Instead of playing in the ALCS on Thursday, the Yankees conducted an autopsy of their season.
With the team bounced from postseason play by the Blue Jays in the ALDS, three men took the press room stage in the bowels of Yankee Stadium as bulldozers and grounds crew employees went to work on the field a level above. First, manager Aaron Boone spoke for just over half-an-hour. Then came general manager Brian Cashman, who came closer to 40 minutes. Both were accompanied by team spokesman Jason Zillo.
Neither were joined by Hal Steinbrenner, so Cashman had to share the Yankees owner’s thoughts and feelings after another season that “failed” to achieve the organization’s “ultimate goal.”

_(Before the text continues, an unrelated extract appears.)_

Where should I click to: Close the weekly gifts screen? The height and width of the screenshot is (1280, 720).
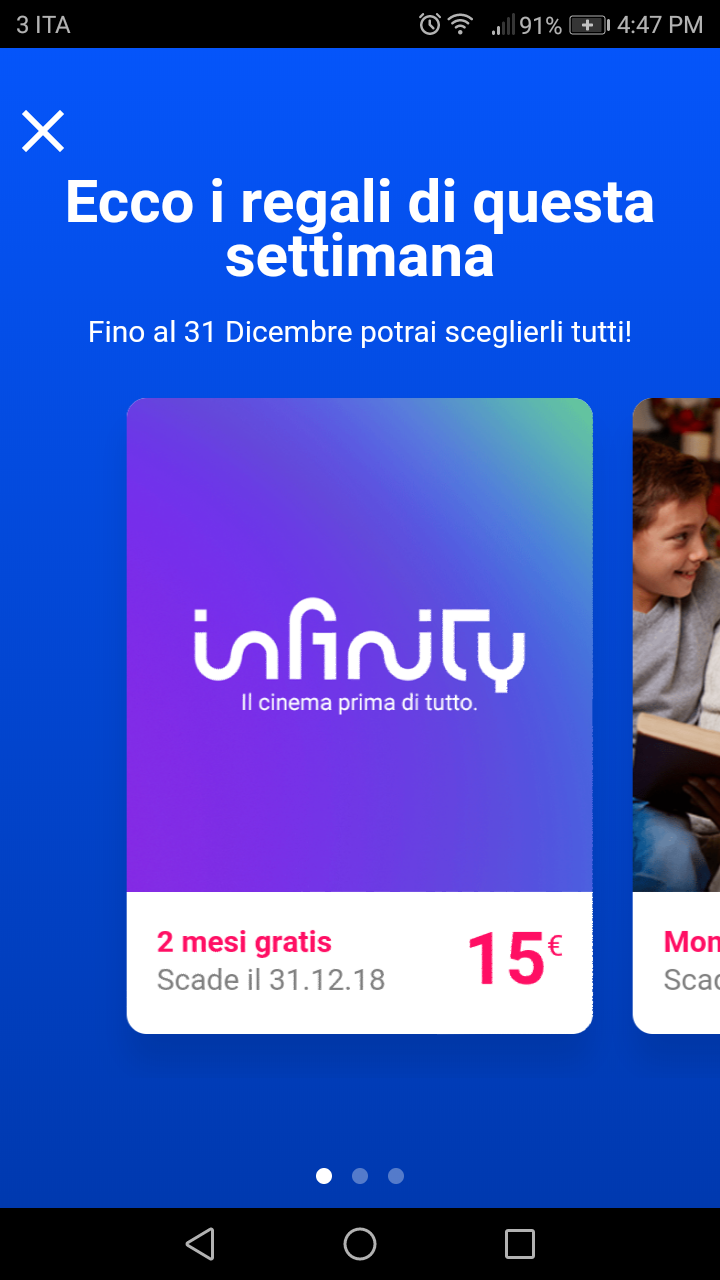pyautogui.click(x=43, y=131)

“He’s frustrated, disappointed,” Cashman said. “He wants it. He wants a championship here, another one, for him and his family. So I’ll speak on behalf of Hal and his family. They believed, not just recently, but many times, that we had a chance to do something. But it’s not a given.”
Steinbrenner hasn’t held a press conference since the Yankees ended their longstanding ban on facial hair back on Feb. 21. Even after a 16th consecutive season without a championship — the second-longest streak in Yankees history — Steinbrenner did not attend the postmortem presser that took place Thursday.
That is not a surprise, as Steinbrenner is far less attracted to the spotlight than his late father, George, was. The same goes for rolling heads and publicly putting his employees on blast. Right or wrong, he is not prone to wholesale changes, as evidenced by Boone and Cashman’s continued tenures.
But Cashman insisted that Steinbrenner is upset with this season’s outcome, as well as others. The executive also shared his own dissatisfaction, even as he made it sound as if the Yankees will return with a similar approach and non-playing personnel next season.
“All you can count on is trying to put together a strong process with really good people, try to get as many quality players that care and are committed and can stay healthy and play to the best of their abilities for six months and then into the postseason, and then keep trying to do it again and again and again and again and again,” said Cashman, who chose not to retain a few coaches. “So [Hal is] frustrated because he knows [it’s an] opportunity lost for all of us, whether you’re a player putting the uniform on or you’re in the front office.
“People might get surprised at times: I’m more focused on the ones that got away. Yes, I’ve won some World Series, but there’s a lot of them I feel like we should have won, could have won, but it is tough. It is really difficult to do, and it’s easier to talk through, or what have you. But actually, for those guys in the competition, it’s obviously something that we aspire to do once again and, in some cases, aspire to do for the first time.”
While some teams have suffered for much longer — the Championship Series-contending Mariners and Brewers have never won a World Series — the Yankees’ title drought has lasted eons in Bronx years. They played in and lost the Fall Classic in 2024, but fans have become “frustrated” and “disappointed,” like Steinbrenner is said to be, as the club keeps running it back year after year to no avail.
Cashman’s mention of trying “again and again and again and again and again” will remind fans of that quote about the definition of insanity. But Steinbrenner evidently trusts his people and their methodology, even as he repeatedly invests one of base baseball’s biggest payrolls — though not the largest — on a team that hasn’t won it all since 2009.
“With all that, it doesn’t guarantee the outcome we’re all fighting for, but the guarantee is always that we’re going to be fighting for it,” Cashman said during a lengthy endorsement of Boone. “That’s the one thing that the Steinbrenner family provides for this city, is constantly having a team that you can put forth that you can believe is capable of a championship. That’s the job we’ll be doing once again next year.
“I’d rather be talking about a World Series title right now, but we’re not. But the championship caliber intent is always there.”